- Given exercise
Return the following entries exactly as they appear, line for line.

Word and element location data
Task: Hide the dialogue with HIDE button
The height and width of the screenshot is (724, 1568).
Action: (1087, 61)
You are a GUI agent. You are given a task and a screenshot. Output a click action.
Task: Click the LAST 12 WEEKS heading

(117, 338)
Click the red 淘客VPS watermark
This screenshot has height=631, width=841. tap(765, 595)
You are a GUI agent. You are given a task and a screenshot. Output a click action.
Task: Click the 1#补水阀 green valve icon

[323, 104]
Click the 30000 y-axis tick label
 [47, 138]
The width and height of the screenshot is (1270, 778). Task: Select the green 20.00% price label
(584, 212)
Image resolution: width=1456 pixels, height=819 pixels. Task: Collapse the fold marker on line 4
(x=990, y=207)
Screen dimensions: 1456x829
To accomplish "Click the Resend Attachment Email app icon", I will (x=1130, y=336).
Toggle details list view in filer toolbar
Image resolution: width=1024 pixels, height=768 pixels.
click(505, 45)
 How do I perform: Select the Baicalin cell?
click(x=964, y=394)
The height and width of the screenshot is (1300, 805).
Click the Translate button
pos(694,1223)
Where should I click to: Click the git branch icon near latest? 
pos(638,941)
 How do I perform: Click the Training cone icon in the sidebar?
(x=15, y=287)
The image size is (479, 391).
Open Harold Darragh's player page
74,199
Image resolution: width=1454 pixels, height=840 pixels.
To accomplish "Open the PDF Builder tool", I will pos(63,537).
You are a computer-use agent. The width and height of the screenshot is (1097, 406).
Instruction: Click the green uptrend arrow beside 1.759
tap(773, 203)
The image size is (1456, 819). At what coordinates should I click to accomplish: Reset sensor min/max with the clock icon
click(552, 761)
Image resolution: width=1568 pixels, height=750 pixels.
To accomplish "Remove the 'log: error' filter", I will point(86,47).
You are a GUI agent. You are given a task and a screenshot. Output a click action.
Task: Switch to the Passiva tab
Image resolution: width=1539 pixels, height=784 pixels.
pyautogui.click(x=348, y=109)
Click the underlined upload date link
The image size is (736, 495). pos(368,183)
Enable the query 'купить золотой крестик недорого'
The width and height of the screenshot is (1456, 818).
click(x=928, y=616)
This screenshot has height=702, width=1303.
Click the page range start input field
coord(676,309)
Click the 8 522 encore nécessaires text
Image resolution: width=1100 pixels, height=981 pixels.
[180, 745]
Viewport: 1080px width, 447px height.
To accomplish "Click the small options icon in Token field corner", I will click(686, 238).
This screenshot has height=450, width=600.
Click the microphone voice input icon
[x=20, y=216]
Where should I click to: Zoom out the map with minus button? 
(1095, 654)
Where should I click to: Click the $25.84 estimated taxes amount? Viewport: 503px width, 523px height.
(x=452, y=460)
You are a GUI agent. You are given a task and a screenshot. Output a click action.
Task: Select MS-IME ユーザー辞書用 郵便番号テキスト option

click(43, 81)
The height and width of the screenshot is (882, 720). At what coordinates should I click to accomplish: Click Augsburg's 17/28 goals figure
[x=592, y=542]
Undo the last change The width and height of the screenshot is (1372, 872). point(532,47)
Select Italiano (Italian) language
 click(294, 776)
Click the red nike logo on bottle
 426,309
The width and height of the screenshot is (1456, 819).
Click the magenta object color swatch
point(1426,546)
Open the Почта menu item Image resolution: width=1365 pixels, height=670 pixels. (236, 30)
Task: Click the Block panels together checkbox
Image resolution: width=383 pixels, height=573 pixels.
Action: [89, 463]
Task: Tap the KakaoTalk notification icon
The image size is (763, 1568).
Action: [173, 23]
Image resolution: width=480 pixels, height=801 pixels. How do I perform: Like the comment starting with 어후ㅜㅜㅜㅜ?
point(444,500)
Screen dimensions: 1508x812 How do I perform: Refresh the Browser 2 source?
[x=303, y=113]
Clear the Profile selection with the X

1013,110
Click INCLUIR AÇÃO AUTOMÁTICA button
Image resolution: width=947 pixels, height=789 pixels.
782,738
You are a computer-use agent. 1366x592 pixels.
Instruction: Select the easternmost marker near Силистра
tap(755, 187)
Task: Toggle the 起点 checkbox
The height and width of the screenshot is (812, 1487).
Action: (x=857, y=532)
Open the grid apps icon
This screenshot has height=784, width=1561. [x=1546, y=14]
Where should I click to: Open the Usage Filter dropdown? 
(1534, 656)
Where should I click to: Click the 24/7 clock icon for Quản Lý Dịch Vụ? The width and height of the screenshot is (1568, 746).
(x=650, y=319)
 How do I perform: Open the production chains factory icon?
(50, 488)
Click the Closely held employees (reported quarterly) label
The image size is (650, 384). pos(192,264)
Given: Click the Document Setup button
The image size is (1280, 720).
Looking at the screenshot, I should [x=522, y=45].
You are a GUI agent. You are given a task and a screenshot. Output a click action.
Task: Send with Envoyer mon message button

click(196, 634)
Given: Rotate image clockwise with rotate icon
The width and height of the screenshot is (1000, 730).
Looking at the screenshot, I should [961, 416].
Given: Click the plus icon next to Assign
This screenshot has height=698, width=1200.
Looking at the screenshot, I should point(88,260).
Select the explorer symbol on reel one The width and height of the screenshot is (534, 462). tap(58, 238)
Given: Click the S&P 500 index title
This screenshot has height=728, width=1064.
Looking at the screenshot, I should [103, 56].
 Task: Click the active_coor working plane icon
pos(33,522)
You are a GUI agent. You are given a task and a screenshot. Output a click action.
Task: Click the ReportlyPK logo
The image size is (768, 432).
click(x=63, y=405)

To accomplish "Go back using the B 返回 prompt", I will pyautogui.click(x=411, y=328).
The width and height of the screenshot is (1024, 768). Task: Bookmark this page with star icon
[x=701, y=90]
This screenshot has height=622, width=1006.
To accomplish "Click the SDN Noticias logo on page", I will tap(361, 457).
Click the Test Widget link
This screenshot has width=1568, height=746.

- Correct answer
Task: Hide the dialogue with HIDE button
The height and width of the screenshot is (724, 1568).
Action: (1087, 61)
You are a GUI agent. You are given a task and a screenshot. Output a click action.
Task: Click the LAST 12 WEEKS heading

(117, 338)
Click the red 淘客VPS watermark
This screenshot has height=631, width=841. tap(765, 595)
You are a GUI agent. You are given a task and a screenshot. Output a click action.
Task: Click the 1#补水阀 green valve icon

[323, 104]
Click the 30000 y-axis tick label
 [47, 138]
The width and height of the screenshot is (1270, 778). Task: Select the green 20.00% price label
(584, 212)
Image resolution: width=1456 pixels, height=819 pixels. Task: Collapse the fold marker on line 4
(x=990, y=207)
Screen dimensions: 1456x829
To accomplish "Click the Resend Attachment Email app icon", I will (x=1130, y=336).
Toggle details list view in filer toolbar
Image resolution: width=1024 pixels, height=768 pixels.
click(505, 45)
 How do I perform: Select the Baicalin cell?
click(x=964, y=394)
The height and width of the screenshot is (1300, 805).
Click the Translate button
pos(694,1223)
Where should I click to: Click the git branch icon near latest? 
pos(638,941)
 How do I perform: Click the Training cone icon in the sidebar?
(x=15, y=287)
The image size is (479, 391).
Open Harold Darragh's player page
74,199
Image resolution: width=1454 pixels, height=840 pixels.
To accomplish "Open the PDF Builder tool", I will pos(63,537).
You are a computer-use agent. The width and height of the screenshot is (1097, 406).
Instruction: Click the green uptrend arrow beside 1.759
tap(773, 203)
The image size is (1456, 819). At what coordinates should I click to accomplish: Reset sensor min/max with the clock icon
click(552, 761)
Image resolution: width=1568 pixels, height=750 pixels.
To accomplish "Remove the 'log: error' filter", I will point(86,47).
You are a GUI agent. You are given a task and a screenshot. Output a click action.
Task: Switch to the Passiva tab
Image resolution: width=1539 pixels, height=784 pixels.
pyautogui.click(x=348, y=109)
Click the underlined upload date link
The image size is (736, 495). pos(368,183)
Enable the query 'купить золотой крестик недорого'
The width and height of the screenshot is (1456, 818).
click(x=928, y=616)
This screenshot has height=702, width=1303.
Click the page range start input field
coord(676,309)
Click the 8 522 encore nécessaires text
Image resolution: width=1100 pixels, height=981 pixels.
[180, 745]
Viewport: 1080px width, 447px height.
To accomplish "Click the small options icon in Token field corner", I will click(686, 238).
This screenshot has height=450, width=600.
Click the microphone voice input icon
[x=20, y=216]
Where should I click to: Zoom out the map with minus button? 
(1095, 654)
Where should I click to: Click the $25.84 estimated taxes amount? Viewport: 503px width, 523px height.
(x=452, y=460)
You are a GUI agent. You are given a task and a screenshot. Output a click action.
Task: Select MS-IME ユーザー辞書用 郵便番号テキスト option

click(43, 81)
The height and width of the screenshot is (882, 720). At what coordinates should I click to accomplish: Click Augsburg's 17/28 goals figure
[x=592, y=542]
Undo the last change The width and height of the screenshot is (1372, 872). point(532,47)
Select Italiano (Italian) language
 click(294, 776)
Click the red nike logo on bottle
 426,309
The width and height of the screenshot is (1456, 819).
Click the magenta object color swatch
point(1426,546)
Open the Почта menu item Image resolution: width=1365 pixels, height=670 pixels. (236, 30)
Task: Click the Block panels together checkbox
Image resolution: width=383 pixels, height=573 pixels.
Action: [89, 463]
Task: Tap the KakaoTalk notification icon
The image size is (763, 1568).
Action: [173, 23]
Image resolution: width=480 pixels, height=801 pixels. How do I perform: Like the comment starting with 어후ㅜㅜㅜㅜ?
point(444,500)
Screen dimensions: 1508x812 How do I perform: Refresh the Browser 2 source?
[x=303, y=113]
Clear the Profile selection with the X

1013,110
Click INCLUIR AÇÃO AUTOMÁTICA button
Image resolution: width=947 pixels, height=789 pixels.
782,738
You are a computer-use agent. 1366x592 pixels.
Instruction: Select the easternmost marker near Силистра
tap(755, 187)
Task: Toggle the 起点 checkbox
The height and width of the screenshot is (812, 1487).
Action: (x=857, y=532)
Open the grid apps icon
This screenshot has height=784, width=1561. [x=1546, y=14]
Where should I click to: Open the Usage Filter dropdown? 
(1534, 656)
Where should I click to: Click the 24/7 clock icon for Quản Lý Dịch Vụ? The width and height of the screenshot is (1568, 746).
(x=650, y=319)
 How do I perform: Open the production chains factory icon?
(50, 488)
Click the Closely held employees (reported quarterly) label
The image size is (650, 384). pos(192,264)
Given: Click the Document Setup button
The image size is (1280, 720).
Looking at the screenshot, I should [x=522, y=45].
You are a GUI agent. You are given a task and a screenshot. Output a click action.
Task: Send with Envoyer mon message button

click(196, 634)
Given: Rotate image clockwise with rotate icon
The width and height of the screenshot is (1000, 730).
Looking at the screenshot, I should [961, 416].
Given: Click the plus icon next to Assign
This screenshot has height=698, width=1200.
Looking at the screenshot, I should point(88,260).
Select the explorer symbol on reel one The width and height of the screenshot is (534, 462). tap(58, 238)
Given: Click the S&P 500 index title
This screenshot has height=728, width=1064.
Looking at the screenshot, I should [103, 56].
 Task: Click the active_coor working plane icon
pos(33,522)
You are a GUI agent. You are given a task and a screenshot. Output a click action.
Task: Click the ReportlyPK logo
The image size is (768, 432).
click(x=63, y=405)

To accomplish "Go back using the B 返回 prompt", I will pyautogui.click(x=411, y=328).
The width and height of the screenshot is (1024, 768). Task: Bookmark this page with star icon
[x=701, y=90]
This screenshot has height=622, width=1006.
To accomplish "Click the SDN Noticias logo on page", I will tap(361, 457).
Click the Test Widget link
This screenshot has width=1568, height=746.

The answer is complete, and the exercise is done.